A rescue mission is launched, and Jack joins a team that includes the king’s best soldier, Elmont (Ewan McGregor); his trusty sidekick, Crawe (Eddie Marsan); as well as the king’s right-hand man, Roderick (Stanley Tucci), who is also betrothed to the princess. A splendid supporting cast, to be sure, but their talents cannot transcend the lazy screenplay. The heroes – Elmont and Craw – are given precious little characterization, and Roderick would be a passable villain if there were any element of surprise to him. Instead, the filmmakers clue us in to his dastardly ways far too early in the proceedings. Nearly every actor gets dragged down by the material, except for McGregor, who continues to earn my respect for emerging unscathed from dreadful films.
And then there is Hoult. I’ve got a soft spot in my heart for the actor who played the sad, awkward adolescent in About a Boy. But the older he gets, the more personality he seems to shed. Granted, there is little on the page for him to work with, but a good actor can make a lot out of a little.

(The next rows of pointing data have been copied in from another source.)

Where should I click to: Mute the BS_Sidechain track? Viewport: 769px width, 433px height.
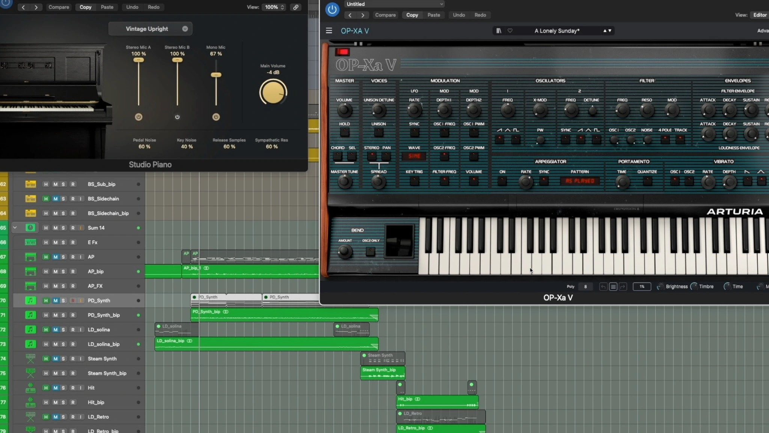coord(55,199)
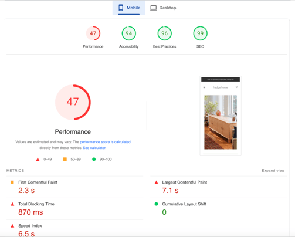The width and height of the screenshot is (295, 237).
Task: Click the large Performance gauge showing 47
Action: [x=73, y=102]
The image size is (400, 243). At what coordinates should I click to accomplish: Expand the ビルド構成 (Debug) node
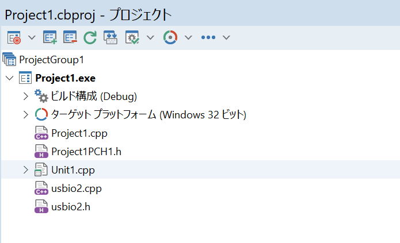pyautogui.click(x=25, y=96)
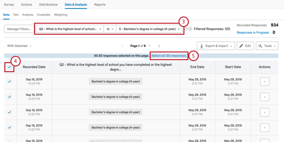Click Select all 120 responses link
Viewport: 284px width, 142px height.
pos(169,55)

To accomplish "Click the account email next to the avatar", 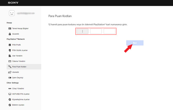I will 26,13.
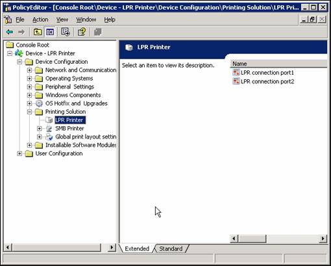The width and height of the screenshot is (331, 266).
Task: Click the OS Hotfix and Upgrades gear icon
Action: [39, 103]
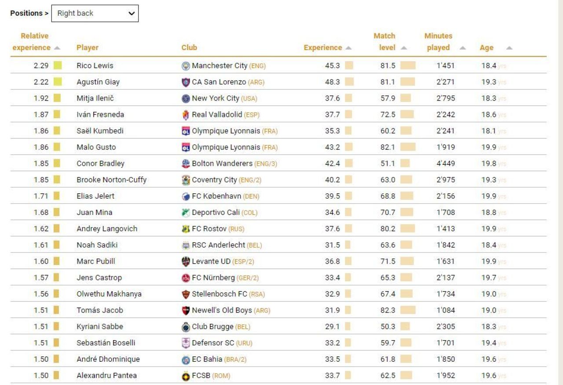Click the Coventry City crest icon

coord(186,180)
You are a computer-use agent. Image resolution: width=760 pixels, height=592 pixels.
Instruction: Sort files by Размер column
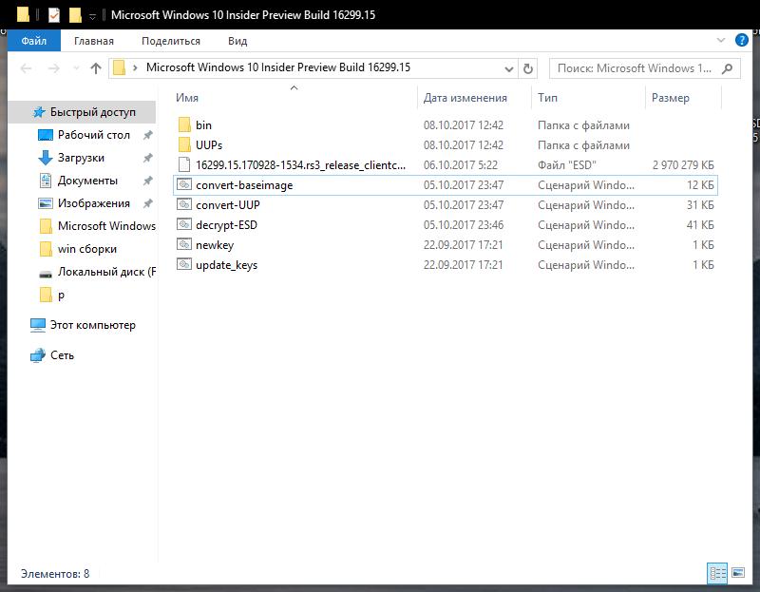point(671,98)
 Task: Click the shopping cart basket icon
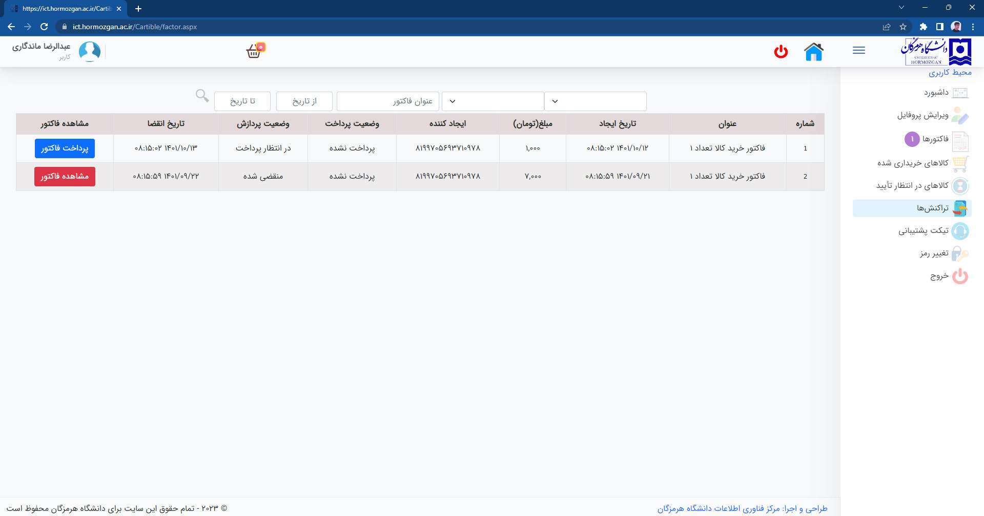254,51
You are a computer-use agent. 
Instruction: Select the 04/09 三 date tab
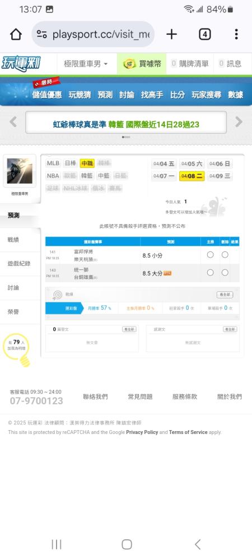click(x=220, y=176)
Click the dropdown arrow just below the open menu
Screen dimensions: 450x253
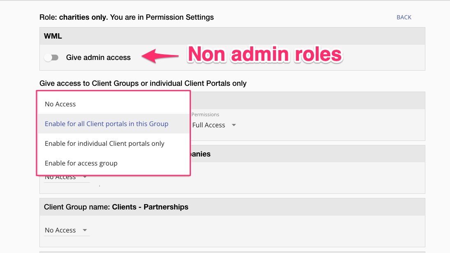(85, 177)
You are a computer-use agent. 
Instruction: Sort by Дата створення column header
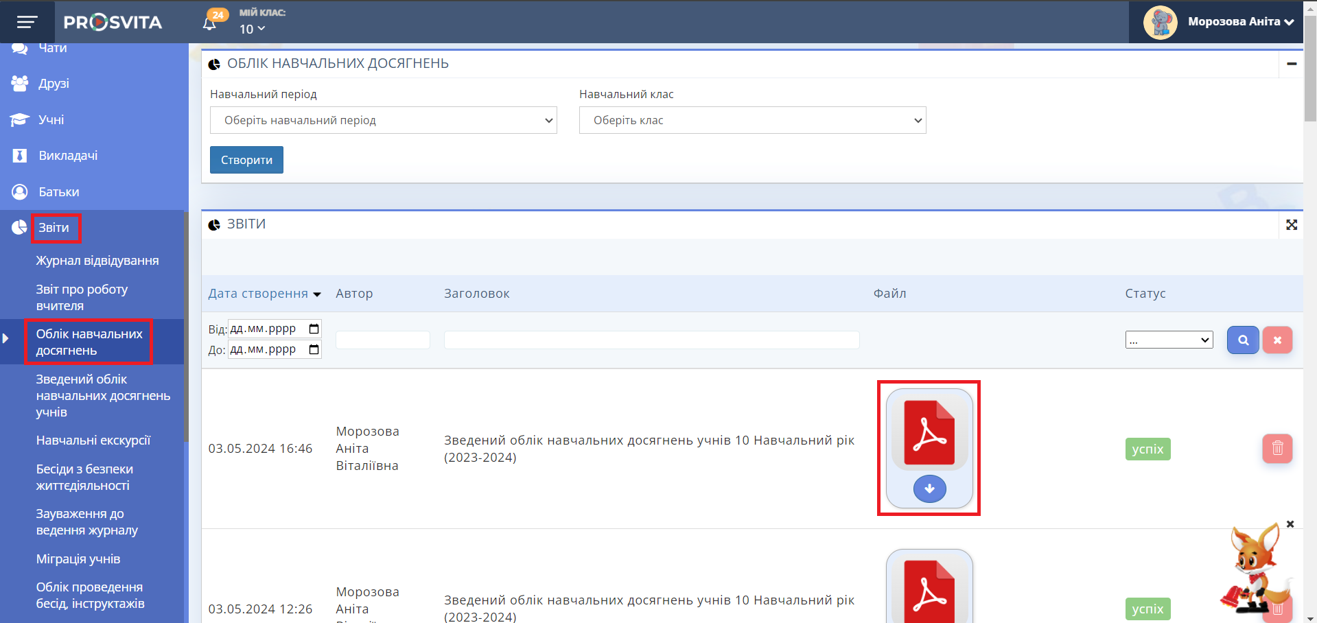pos(258,294)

Jack portends bad things for Hoult’s career as an adult actor, and it is perhaps no coincidence that he effectively played a zombie in the recent hit Warm Bodies. I’d say he is in danger of being typecast.

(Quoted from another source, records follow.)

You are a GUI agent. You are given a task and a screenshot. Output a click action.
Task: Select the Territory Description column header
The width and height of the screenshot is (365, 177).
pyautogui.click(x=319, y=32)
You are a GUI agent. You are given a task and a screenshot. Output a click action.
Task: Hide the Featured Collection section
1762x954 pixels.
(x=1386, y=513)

Jack the Giant Slayer is not just your run-of-the-mill bad film. Its failures are accentuated because you can see glimpses of the better, more serious film buried beneath the spectacle. When the giants are first introduced – and they are impressively rendered – it seemed that perhaps they would not be depicted as purely evil, rather just as another species trying to survive. That scene finds Elmont and the gang trying to catch and eat a sheep to quell their hunger, but instead they nearly end up a main course for the giants – a nice ironic twist that could have, in a more serious movie, lent itself to a comment on the value of having empathy for our enemies. The filmmakers event went so far as to hire an actual actor – the great Bill Nighy, who played the aging rock star in Love, Actually – to play the lead giant, intimating that they were interested not just in his frightening, CGI-enhanced appearance, but in his character.
But eventually Singer and his effects team succumb to their anthropocentrism, and the giants are reduced to evil, bloodthirsty monsters who enjoy torturing humans while they’re not picking their boogers and eating them (seriously). A simplistic battle between good and evil is not problematic as a plot device, but we have to care about the “good” characters to make it work.
Storytelling is not rocket science; more like a collection of time-tested recipes. Give us some relatable characters, a sensible plot, and a few believable twists along the way, and we’ll go along for the ride. We’ll even tell our friends. It amazes me that Hollywood continues to screw this formula up. Jack the Giant Slayer is a prime example of the industry’s all-too-common failures, although it doesn’t seem to know it. The final scene offers a twist that brings the story to modern-day London. It seems the producers thought that a sequel would be in the works. I’m not so sure. Still, the idea of a race of giants battling humans in the streets of London…I’m already more interested in that than I was in this film. Too bad we’ll never get a chance to see it.